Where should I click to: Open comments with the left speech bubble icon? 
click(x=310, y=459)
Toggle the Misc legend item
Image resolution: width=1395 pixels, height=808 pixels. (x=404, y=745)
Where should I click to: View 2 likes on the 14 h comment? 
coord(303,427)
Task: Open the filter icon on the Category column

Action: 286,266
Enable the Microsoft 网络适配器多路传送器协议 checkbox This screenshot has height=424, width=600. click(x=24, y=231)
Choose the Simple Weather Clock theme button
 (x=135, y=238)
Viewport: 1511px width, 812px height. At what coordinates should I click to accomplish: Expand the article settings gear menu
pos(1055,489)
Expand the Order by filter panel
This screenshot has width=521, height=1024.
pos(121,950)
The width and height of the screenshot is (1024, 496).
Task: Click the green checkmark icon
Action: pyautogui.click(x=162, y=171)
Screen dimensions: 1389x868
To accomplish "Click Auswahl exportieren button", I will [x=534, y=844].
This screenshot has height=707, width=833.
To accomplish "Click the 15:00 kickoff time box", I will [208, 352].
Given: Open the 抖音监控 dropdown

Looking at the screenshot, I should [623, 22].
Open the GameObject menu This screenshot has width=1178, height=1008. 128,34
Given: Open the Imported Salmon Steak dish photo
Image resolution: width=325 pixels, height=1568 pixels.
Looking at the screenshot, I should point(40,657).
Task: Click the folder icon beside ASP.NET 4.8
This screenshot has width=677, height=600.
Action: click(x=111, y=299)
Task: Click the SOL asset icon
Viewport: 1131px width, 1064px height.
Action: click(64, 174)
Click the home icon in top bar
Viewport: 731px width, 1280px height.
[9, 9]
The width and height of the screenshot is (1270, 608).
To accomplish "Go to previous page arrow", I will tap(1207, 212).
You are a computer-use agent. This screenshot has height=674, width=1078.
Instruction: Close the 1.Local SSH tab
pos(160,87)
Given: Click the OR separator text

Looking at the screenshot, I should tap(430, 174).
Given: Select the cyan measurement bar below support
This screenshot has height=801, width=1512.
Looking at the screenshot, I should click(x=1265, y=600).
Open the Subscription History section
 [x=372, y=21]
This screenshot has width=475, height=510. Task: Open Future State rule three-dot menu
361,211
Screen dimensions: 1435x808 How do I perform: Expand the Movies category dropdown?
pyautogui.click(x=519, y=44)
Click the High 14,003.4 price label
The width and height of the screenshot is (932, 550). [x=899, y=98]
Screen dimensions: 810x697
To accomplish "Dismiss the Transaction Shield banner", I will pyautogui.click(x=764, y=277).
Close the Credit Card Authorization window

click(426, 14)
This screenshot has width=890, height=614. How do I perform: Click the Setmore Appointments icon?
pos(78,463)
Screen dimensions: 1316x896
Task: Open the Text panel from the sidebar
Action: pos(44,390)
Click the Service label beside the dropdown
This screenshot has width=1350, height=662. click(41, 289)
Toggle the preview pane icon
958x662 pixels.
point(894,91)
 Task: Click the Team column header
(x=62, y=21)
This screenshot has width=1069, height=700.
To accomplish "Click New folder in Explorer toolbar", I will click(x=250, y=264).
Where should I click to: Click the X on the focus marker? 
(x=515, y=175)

────────

• **What is needed**: Lines above containing "folder": how many? Reply with the number only.

• **Answer to this problem**: 2